(Stored dataset items)
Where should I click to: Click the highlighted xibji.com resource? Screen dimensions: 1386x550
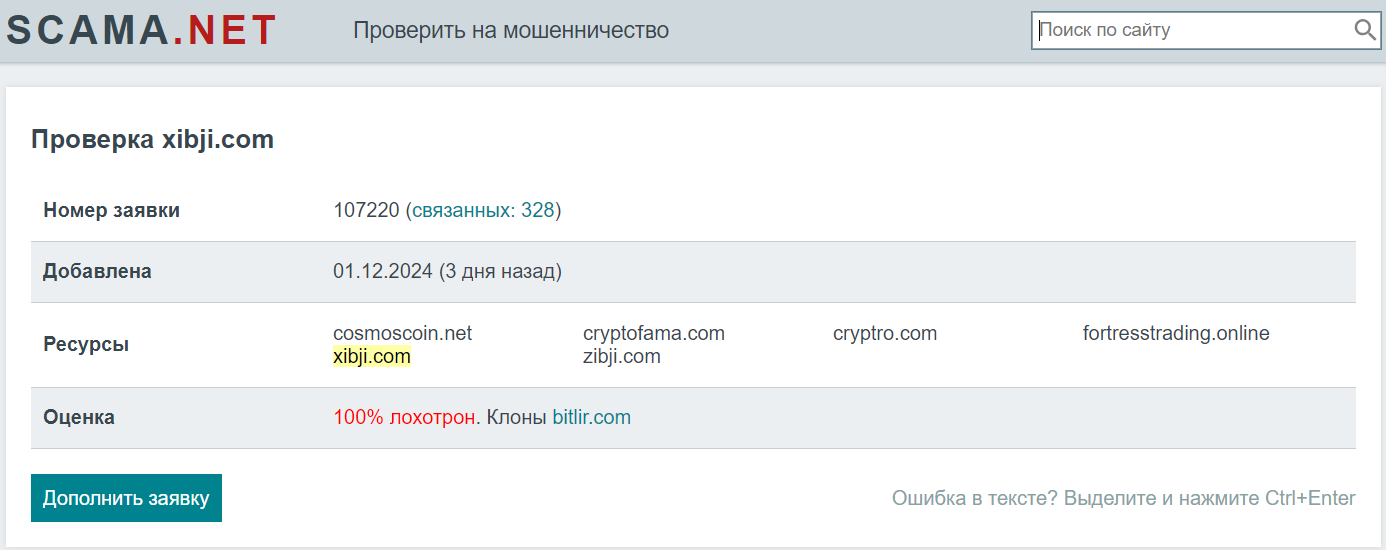point(372,356)
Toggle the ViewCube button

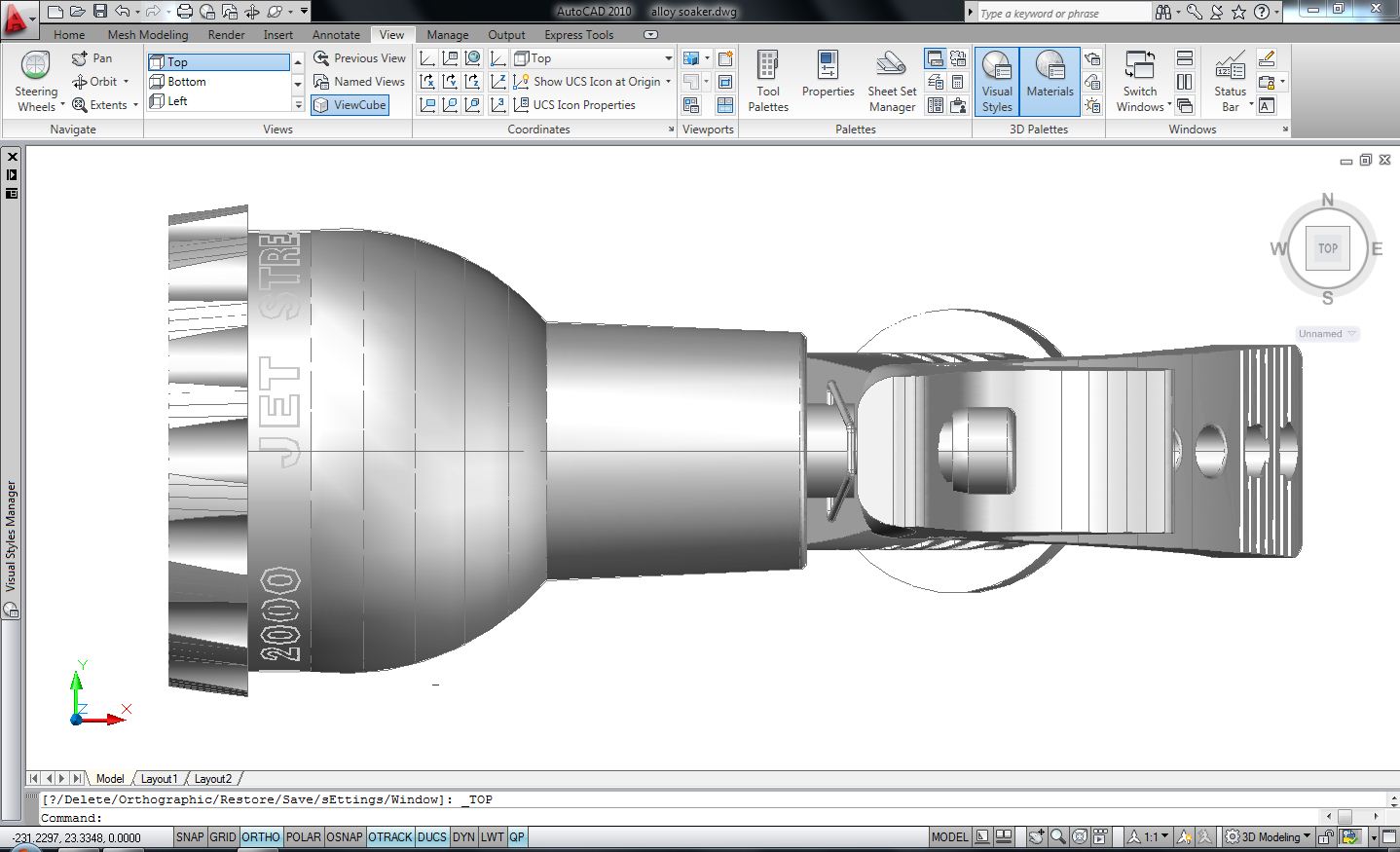[350, 105]
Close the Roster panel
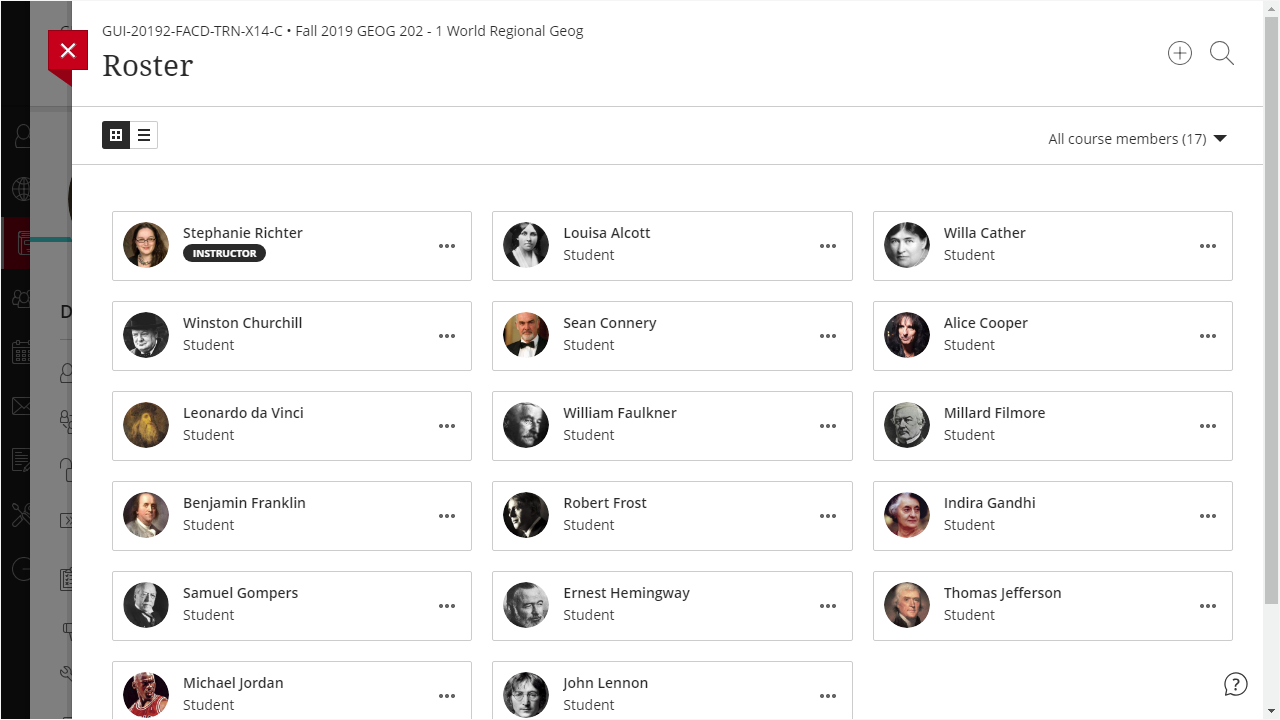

[What the exercise asks]
Only the lines from the one containing "Toggle the ViewCube button" through the last line of the data above, both included, belong in the reply, each restated exactly and without pictures.

[Solution below]
Toggle the ViewCube button

[350, 105]
Close the Roster panel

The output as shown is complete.